So, it's time to be fair (and square). As noted earlier, the wing root fairings are well designed, but need shaping. With the curves rolled in (lots of bending, then rubbing in the palm with various sized round things and points) I selected the back edge as the baseline - based on my trial fittings. Glue down the back edge starting on the wing and ending at the fuselage.

FGMM AC-47 repaint and tweaks-ac-47-27.jpg

I did it in two steps, first the initial flat section (about half), then the curve along the lower wing surface extensions to the point where it meets the fuselage. This is where I "burnished" the edge - apply a very thin line of glue to the wing, then use a pointed rod to gently roll the fairing edge into place. It should only touch at the edge where the glue line is.
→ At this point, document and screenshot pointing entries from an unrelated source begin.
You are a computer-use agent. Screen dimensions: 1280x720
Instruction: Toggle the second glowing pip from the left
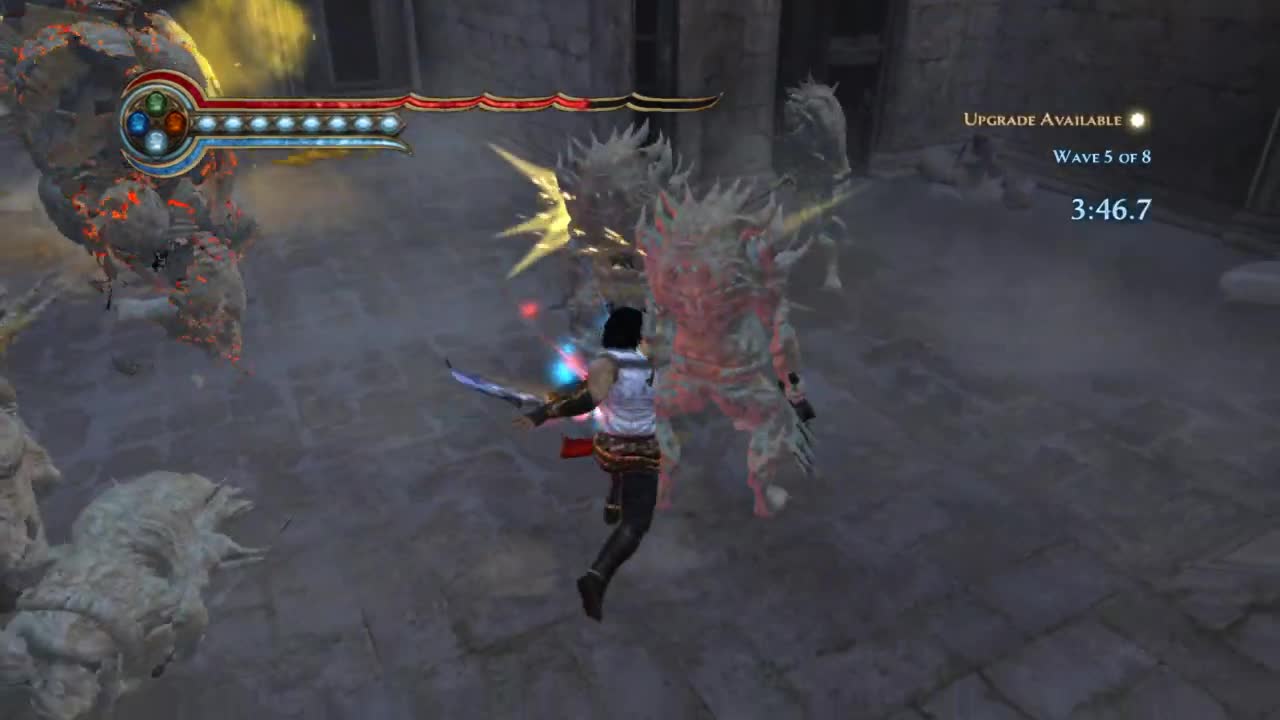(233, 121)
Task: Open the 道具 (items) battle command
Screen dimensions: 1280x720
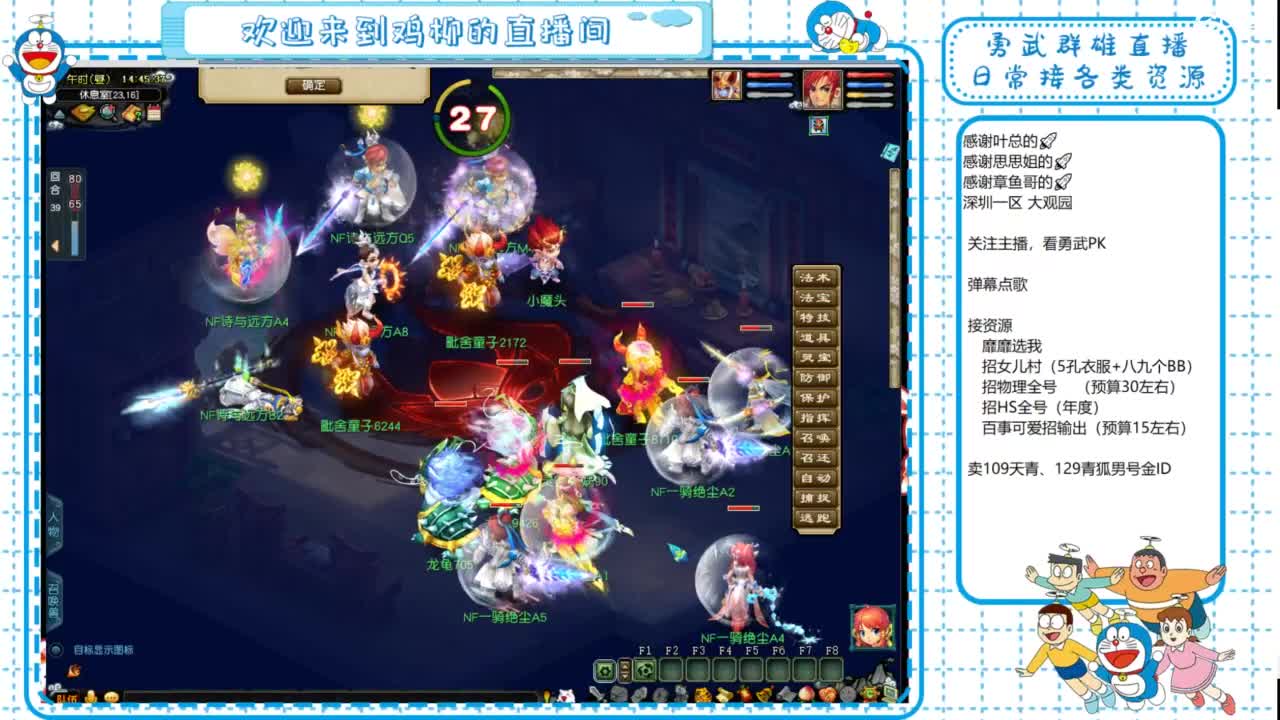Action: click(817, 337)
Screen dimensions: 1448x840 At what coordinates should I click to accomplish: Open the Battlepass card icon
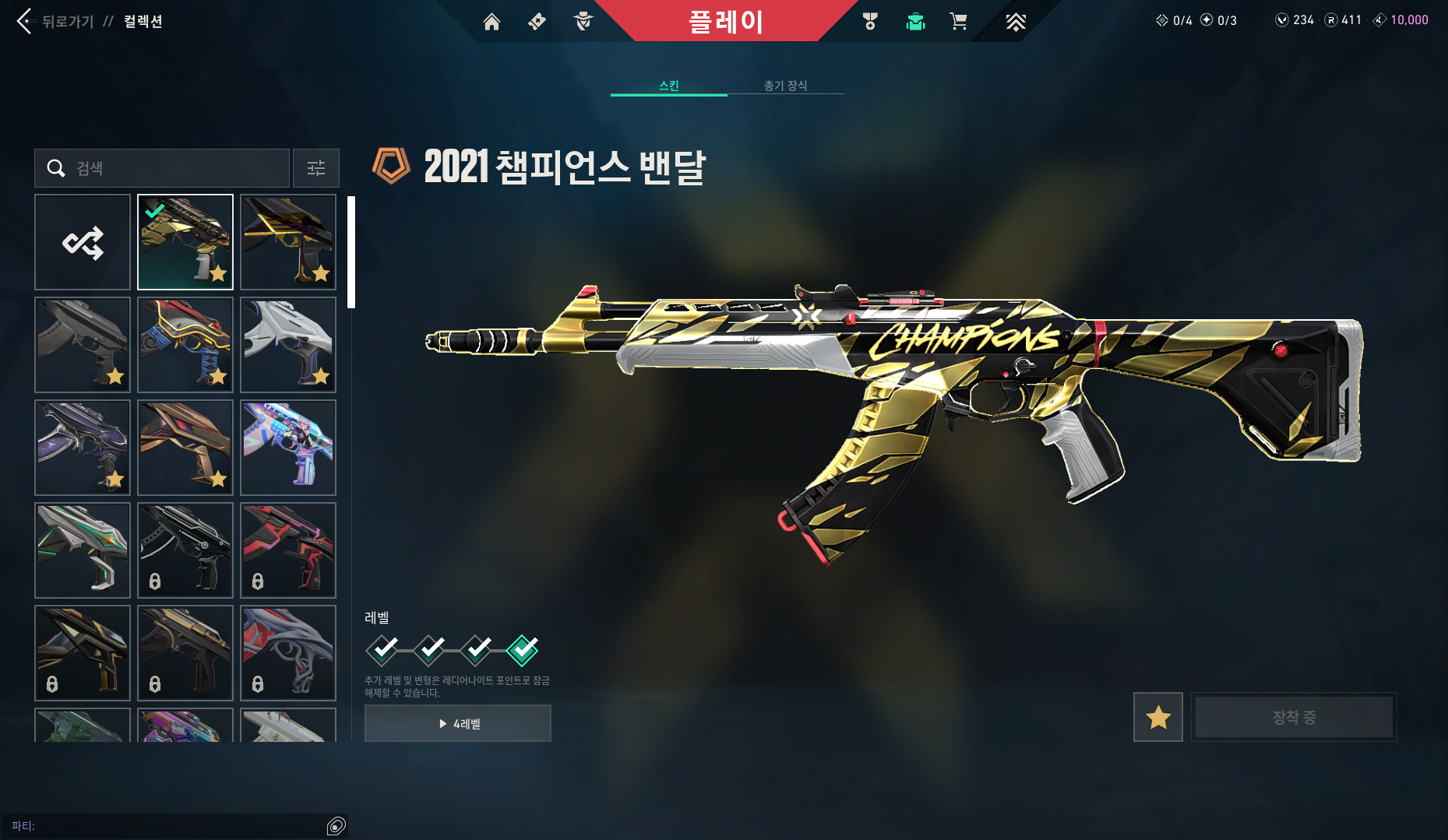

FGMM AC-47 repaint and tweaks-ac-47-28.jpg

With the back edge secure, I pulled the fairing tight (this is where your pre-shaping pays off, it won't fit otherwise) and wrapped it around the leading edge. Only the aft third or so is curved fore-and-aft, the rest must be flat to allow it to twist to follow the wing without creasing (like on my previous C-47 build). Only the front and back of the fairing are glued down, allowing the rest to float along the wing's contour.
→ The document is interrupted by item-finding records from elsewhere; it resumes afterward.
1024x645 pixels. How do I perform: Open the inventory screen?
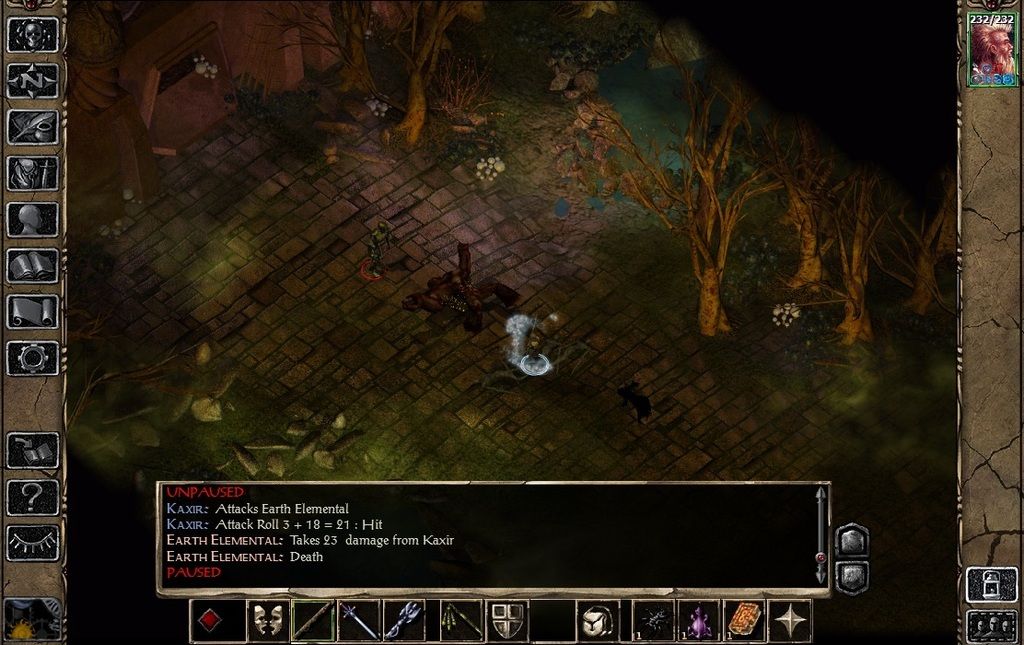pyautogui.click(x=32, y=173)
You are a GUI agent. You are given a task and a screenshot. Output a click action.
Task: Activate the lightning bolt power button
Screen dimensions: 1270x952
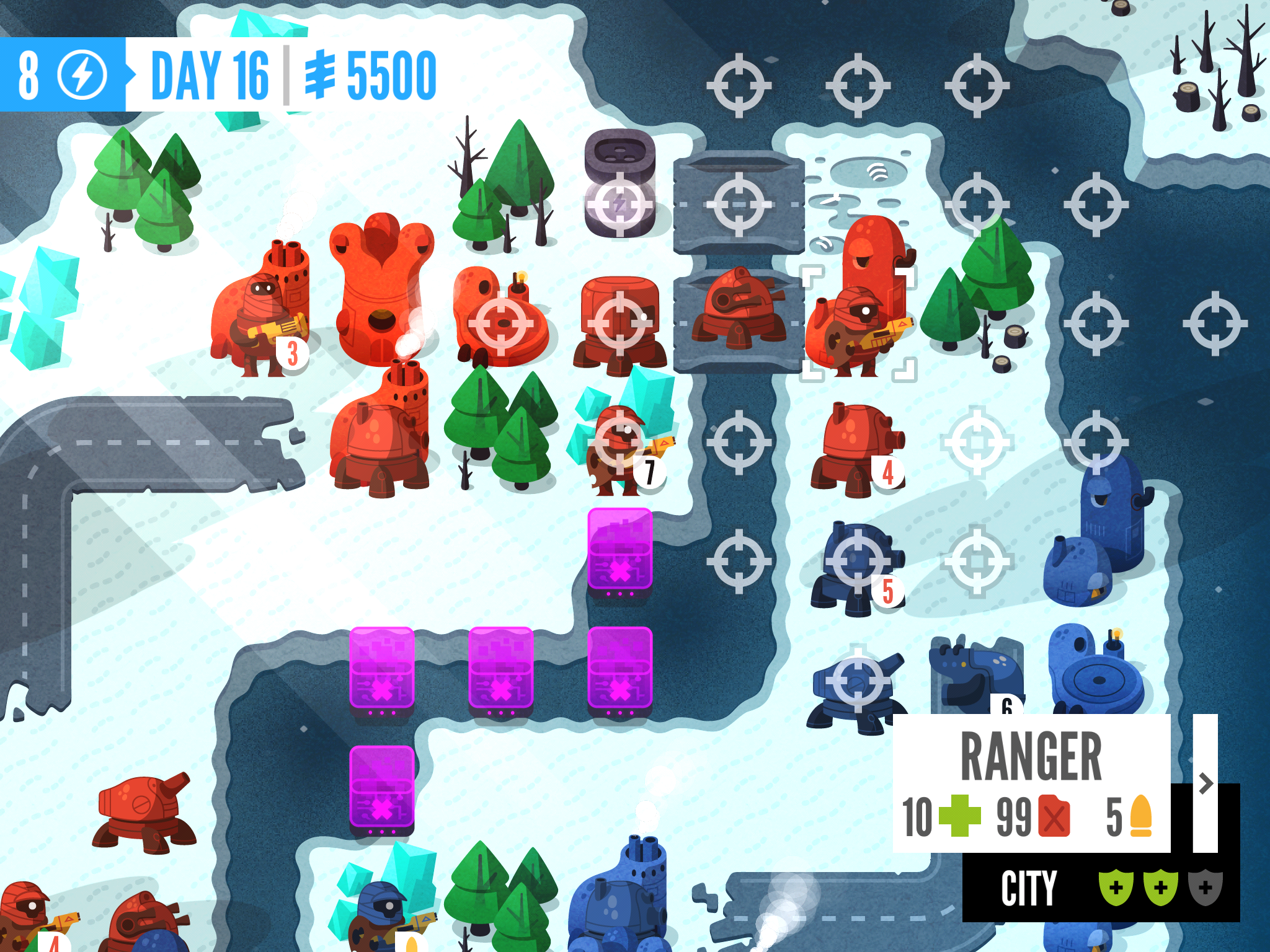[82, 75]
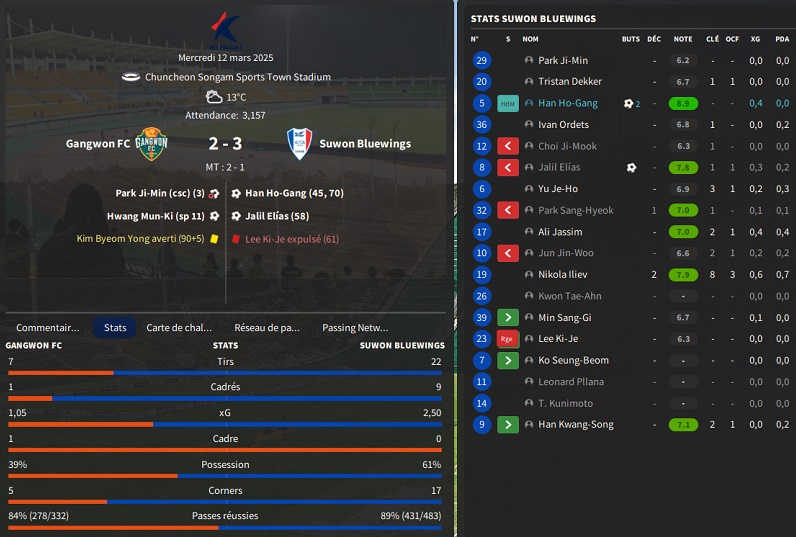Open Lee Ki-Je's stats row

[558, 339]
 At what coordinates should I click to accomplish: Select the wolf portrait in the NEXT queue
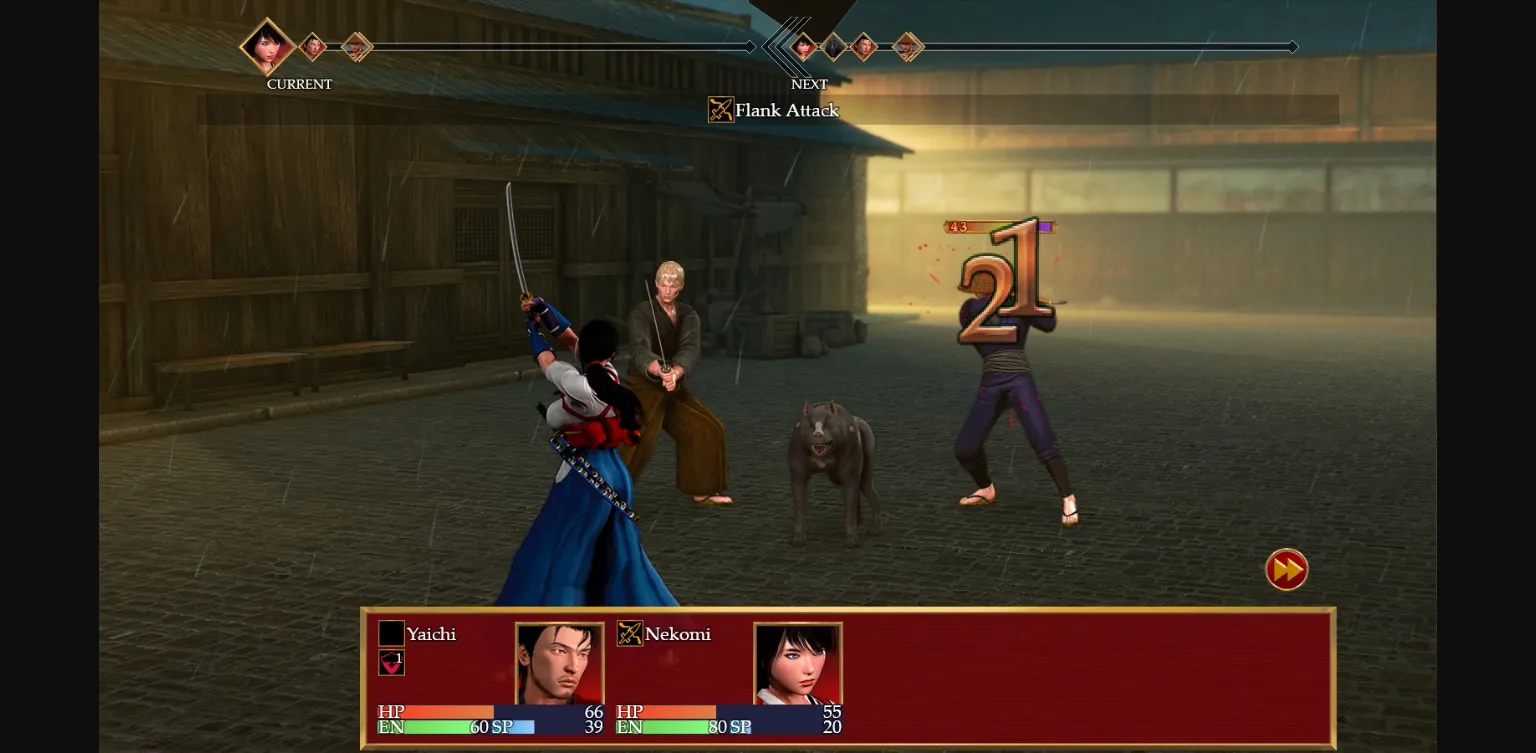click(832, 46)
FGMM AC-47 repaint and tweaks-ac-47-29.jpg

You can see a few over-rolled spots along the top aft of the fairing. These will be fixed by rolling the point of my rod (OK, it's really a piece of coathanger wire) along the raised edge to push (burnish) it down. Stubborn spots might need a tiny bit of glue - but just a dab.

FGMM AC-47 repaint and tweaks-ac-47-30.jpg

With the fairings in place, the tailfeathers go on - left until now to make it easier to handle the fuselage while getting the fairing in place. As always, lots of fitting, sighting, refitting, re-sighting, etc. to make sure they go on square. Engines are in place for test fit only, just to make sure no adjustment needed.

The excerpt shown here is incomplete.